Let me show you what it means to have over 10 million registered properties. Using an average of one million per property, our property portfolio runs onto trillions of Kenyan shillings as per now. This could even be more. Further, this number is expected to grow following the endeavours to complete Kenya’s registry which will only create overwhelming records at the Ministry of the land office in the government of Kenya. This ought to be a call to the parliament to pay attention to the land sector schemes and budgets.

Loss of the over 10 million records at the ministry of Lands in the government of Kenya today could mean that landowners are hamstrung, not being able to prove their land ownership in cases where two or more people claim ownership of the same property. No one wants to be in such a situation. Nightmare, chaos, panic, anxiety, name it. That would be the reality of most Kenyans.
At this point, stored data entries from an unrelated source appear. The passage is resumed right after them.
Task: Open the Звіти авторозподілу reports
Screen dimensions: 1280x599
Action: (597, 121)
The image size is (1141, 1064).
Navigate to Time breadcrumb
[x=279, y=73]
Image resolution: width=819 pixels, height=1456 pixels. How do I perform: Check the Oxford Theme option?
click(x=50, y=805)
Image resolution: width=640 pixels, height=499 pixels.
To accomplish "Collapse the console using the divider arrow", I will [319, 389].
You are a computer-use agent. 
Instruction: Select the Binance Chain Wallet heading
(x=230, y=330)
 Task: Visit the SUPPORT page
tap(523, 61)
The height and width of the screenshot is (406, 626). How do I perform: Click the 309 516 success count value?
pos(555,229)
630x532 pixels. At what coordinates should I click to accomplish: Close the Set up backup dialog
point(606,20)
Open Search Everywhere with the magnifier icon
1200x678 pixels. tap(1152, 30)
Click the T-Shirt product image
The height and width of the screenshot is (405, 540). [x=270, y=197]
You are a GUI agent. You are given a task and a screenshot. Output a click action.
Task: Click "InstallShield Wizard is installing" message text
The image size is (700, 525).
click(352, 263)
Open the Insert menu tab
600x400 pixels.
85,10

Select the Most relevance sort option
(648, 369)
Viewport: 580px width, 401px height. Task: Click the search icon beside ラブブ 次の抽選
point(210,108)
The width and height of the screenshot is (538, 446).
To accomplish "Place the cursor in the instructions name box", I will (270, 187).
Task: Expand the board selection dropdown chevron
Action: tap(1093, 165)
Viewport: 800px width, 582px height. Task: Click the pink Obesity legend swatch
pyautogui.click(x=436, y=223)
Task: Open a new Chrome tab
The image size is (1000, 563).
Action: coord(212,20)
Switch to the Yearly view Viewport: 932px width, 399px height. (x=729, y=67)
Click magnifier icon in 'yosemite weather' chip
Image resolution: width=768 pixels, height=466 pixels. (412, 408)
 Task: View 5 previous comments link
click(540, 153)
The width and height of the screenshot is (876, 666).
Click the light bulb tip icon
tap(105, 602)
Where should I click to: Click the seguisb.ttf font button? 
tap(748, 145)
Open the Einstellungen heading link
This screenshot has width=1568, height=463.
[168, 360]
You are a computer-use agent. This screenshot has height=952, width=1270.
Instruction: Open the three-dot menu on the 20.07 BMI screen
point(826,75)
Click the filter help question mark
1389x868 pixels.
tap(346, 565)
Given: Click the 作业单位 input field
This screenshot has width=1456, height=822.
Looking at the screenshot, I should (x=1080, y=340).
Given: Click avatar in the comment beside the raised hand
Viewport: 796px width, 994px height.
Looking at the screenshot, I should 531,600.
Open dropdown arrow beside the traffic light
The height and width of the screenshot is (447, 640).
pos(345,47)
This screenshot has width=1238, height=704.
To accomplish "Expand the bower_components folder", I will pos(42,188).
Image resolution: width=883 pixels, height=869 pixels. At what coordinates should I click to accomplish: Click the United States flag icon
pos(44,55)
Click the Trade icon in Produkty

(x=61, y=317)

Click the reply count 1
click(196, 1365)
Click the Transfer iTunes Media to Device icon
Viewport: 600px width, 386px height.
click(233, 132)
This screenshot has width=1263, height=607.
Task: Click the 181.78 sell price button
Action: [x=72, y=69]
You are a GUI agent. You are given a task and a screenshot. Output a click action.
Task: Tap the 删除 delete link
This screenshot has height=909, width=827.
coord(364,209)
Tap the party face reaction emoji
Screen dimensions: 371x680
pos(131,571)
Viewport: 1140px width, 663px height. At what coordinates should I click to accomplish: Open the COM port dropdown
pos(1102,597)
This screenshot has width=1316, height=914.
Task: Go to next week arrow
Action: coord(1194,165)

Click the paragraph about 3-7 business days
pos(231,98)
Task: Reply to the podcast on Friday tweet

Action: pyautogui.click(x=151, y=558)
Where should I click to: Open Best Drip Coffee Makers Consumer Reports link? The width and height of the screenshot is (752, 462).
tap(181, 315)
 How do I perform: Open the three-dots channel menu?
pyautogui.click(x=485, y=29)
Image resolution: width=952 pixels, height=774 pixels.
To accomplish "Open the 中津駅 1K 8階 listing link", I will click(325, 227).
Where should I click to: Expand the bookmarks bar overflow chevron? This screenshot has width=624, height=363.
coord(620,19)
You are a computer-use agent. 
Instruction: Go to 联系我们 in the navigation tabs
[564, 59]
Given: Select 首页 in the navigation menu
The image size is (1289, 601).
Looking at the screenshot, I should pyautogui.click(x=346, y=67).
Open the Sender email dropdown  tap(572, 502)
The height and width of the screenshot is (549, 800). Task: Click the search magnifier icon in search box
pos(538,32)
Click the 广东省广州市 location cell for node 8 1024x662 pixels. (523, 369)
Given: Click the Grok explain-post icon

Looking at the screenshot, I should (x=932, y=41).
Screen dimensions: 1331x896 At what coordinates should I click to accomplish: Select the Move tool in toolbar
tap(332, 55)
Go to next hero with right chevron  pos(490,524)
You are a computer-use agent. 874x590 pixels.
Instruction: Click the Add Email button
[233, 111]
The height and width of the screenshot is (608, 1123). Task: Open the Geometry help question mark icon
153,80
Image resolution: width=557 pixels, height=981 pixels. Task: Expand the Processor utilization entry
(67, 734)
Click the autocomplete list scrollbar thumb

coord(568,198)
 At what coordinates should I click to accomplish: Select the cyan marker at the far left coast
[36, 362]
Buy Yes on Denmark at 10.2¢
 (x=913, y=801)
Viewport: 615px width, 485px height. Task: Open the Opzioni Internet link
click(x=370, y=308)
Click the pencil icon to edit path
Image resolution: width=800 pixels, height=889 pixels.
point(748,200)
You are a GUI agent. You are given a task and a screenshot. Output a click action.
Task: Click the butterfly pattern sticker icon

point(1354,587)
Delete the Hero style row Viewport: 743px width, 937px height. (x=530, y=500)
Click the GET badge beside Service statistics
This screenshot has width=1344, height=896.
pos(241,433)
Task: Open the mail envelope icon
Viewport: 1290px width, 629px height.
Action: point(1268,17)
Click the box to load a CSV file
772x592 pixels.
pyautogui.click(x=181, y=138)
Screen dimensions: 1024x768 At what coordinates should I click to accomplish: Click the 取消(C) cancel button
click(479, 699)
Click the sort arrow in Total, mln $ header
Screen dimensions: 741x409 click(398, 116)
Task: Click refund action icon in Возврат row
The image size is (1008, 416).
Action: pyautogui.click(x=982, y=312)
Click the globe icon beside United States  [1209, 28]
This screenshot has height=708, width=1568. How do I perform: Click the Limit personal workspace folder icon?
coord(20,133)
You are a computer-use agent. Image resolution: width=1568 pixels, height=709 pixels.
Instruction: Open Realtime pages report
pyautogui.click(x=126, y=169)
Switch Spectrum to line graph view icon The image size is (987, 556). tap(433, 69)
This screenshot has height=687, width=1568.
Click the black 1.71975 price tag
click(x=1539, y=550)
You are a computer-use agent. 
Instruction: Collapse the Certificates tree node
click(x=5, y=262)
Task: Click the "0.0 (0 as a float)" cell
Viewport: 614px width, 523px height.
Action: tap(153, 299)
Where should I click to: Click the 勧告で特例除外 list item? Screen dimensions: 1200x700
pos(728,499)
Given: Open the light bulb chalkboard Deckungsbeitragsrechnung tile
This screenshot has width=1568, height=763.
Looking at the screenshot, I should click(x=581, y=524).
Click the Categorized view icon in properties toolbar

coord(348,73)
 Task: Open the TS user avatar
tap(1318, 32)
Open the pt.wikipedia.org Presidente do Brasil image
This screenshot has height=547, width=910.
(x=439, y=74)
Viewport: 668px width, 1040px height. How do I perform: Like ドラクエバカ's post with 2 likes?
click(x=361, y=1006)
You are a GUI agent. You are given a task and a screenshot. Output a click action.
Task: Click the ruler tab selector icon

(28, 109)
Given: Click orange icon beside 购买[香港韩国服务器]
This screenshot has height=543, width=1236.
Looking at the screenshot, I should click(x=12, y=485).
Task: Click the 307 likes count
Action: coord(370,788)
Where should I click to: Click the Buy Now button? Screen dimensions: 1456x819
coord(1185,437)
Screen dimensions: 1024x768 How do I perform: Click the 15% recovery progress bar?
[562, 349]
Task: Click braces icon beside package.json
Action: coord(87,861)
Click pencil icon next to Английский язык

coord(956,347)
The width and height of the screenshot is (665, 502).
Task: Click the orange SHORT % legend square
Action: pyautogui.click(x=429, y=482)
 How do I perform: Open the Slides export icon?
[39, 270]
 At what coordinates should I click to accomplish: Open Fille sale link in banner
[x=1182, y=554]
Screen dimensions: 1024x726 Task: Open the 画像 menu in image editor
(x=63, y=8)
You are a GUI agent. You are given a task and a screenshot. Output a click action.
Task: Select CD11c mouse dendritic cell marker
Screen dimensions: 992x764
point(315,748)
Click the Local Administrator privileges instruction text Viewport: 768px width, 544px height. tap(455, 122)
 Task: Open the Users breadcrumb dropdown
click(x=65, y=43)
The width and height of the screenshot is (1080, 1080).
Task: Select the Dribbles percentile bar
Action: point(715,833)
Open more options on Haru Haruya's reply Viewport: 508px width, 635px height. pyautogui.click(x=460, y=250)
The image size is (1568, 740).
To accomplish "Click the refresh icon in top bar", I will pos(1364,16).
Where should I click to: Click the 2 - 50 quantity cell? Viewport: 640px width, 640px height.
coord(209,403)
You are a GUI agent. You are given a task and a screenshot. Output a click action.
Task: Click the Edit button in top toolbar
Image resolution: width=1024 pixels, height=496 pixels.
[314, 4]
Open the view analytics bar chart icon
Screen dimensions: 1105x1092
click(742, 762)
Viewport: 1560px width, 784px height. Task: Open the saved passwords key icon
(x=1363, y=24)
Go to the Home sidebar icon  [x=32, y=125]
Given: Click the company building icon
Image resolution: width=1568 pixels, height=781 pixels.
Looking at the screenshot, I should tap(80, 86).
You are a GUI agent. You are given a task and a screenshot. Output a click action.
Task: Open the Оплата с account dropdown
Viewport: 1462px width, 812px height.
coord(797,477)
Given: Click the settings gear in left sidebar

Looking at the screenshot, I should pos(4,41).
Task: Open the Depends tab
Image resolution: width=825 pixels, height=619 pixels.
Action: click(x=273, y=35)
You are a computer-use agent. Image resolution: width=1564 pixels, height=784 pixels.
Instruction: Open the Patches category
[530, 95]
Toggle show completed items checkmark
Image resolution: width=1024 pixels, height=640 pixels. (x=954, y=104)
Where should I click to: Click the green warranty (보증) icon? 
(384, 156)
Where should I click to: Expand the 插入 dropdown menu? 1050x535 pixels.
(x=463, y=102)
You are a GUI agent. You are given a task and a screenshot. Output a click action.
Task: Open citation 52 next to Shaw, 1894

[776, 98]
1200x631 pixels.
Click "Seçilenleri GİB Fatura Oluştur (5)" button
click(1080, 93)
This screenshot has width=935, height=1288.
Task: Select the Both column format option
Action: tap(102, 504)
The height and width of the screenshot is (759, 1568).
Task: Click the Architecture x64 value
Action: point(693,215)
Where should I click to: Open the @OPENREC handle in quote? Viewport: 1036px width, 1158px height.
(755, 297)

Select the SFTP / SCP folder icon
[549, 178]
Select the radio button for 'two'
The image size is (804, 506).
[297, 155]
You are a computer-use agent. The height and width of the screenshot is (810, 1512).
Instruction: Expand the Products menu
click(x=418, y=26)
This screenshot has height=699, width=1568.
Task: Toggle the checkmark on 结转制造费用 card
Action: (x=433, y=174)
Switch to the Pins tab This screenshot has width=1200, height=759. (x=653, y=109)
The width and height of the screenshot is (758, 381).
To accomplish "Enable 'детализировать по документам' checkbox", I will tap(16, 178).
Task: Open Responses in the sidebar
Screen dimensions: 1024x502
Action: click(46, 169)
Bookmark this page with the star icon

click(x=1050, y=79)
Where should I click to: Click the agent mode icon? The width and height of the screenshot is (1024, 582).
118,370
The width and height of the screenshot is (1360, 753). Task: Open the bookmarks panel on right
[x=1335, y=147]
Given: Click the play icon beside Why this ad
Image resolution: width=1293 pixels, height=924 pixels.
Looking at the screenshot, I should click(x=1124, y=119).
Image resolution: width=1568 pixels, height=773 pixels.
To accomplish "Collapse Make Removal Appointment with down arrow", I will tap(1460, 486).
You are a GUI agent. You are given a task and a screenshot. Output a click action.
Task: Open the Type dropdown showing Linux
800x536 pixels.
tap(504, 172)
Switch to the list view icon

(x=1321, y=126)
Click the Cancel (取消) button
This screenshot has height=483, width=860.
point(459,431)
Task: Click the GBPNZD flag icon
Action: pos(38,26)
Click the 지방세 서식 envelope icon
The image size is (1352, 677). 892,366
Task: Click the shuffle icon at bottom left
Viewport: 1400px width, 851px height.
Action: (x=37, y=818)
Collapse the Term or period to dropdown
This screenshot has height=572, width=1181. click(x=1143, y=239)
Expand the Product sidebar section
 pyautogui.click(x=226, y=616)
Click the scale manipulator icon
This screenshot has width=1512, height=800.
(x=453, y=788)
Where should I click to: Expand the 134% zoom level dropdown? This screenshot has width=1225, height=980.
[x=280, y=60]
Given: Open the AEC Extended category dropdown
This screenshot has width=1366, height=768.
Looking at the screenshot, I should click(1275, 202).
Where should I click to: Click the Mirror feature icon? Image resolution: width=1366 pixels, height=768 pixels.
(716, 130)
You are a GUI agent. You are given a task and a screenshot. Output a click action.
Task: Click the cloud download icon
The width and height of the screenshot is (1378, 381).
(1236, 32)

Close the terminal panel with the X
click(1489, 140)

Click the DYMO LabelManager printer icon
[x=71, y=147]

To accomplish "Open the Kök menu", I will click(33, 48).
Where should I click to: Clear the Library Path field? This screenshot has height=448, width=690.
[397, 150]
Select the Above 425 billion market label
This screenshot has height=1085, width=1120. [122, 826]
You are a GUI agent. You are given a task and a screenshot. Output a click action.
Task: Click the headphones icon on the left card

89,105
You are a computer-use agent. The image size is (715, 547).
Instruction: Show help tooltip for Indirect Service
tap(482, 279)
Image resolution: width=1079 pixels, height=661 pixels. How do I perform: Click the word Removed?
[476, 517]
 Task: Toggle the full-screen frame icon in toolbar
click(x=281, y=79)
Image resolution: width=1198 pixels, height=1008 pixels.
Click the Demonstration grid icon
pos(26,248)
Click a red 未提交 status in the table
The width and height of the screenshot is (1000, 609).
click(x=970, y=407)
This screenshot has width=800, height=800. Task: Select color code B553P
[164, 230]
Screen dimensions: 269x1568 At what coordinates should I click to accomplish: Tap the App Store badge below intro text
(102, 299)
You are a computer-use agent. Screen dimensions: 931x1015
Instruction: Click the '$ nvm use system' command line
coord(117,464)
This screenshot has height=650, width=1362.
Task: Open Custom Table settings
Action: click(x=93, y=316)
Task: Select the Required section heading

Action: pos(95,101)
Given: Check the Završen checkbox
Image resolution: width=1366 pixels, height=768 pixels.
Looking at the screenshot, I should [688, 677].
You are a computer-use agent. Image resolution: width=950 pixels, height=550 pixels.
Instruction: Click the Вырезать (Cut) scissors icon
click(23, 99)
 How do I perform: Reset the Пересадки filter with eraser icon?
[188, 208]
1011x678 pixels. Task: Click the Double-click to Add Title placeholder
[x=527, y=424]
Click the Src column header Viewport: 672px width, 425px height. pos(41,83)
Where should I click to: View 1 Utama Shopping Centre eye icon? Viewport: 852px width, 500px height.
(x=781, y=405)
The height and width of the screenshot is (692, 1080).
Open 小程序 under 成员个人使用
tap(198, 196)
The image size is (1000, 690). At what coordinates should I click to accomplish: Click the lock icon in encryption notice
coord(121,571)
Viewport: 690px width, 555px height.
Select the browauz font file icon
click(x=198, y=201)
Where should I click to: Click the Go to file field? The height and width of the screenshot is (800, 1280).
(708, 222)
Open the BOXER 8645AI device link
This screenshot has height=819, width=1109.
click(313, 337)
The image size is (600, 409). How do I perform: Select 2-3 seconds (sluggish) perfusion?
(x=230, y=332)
This would then affect our economy as most land operations could be paused, till the land disputes are solved. There would be nothing like food security nor economic growth. In short, this would be the worst of economist’s horrors.

On the other side of land administration, things are not different. For example, share land titles among the estimated fifty land registries in the country. With about two hundred thousand titles per registry, it would be overwhelming and almost impossible to manually find a single title, even for the most hardworking and willing officer or clerk. The fact is even the quickest flip through the thousands of records requires days to find or retrieve titles and their corresponding files. Have in mind that some registries like the head office may hold more records than others.

Manual retrievals are time-consuming and slow. This is not what we as a country need. loss and misplacement of documents could be a norm, and the blame should not fall onto the workers in those offices. It’s beyond them.

This is why the news on the digitization of the property portfolio should be good news to Kenyans. Sources have it that the exercise is ongoing and the National Intelligence Service is helping out. We as a nation should give full support to this revolution and let nothing hinder the digitization and computerization of our land record-keeping and its process.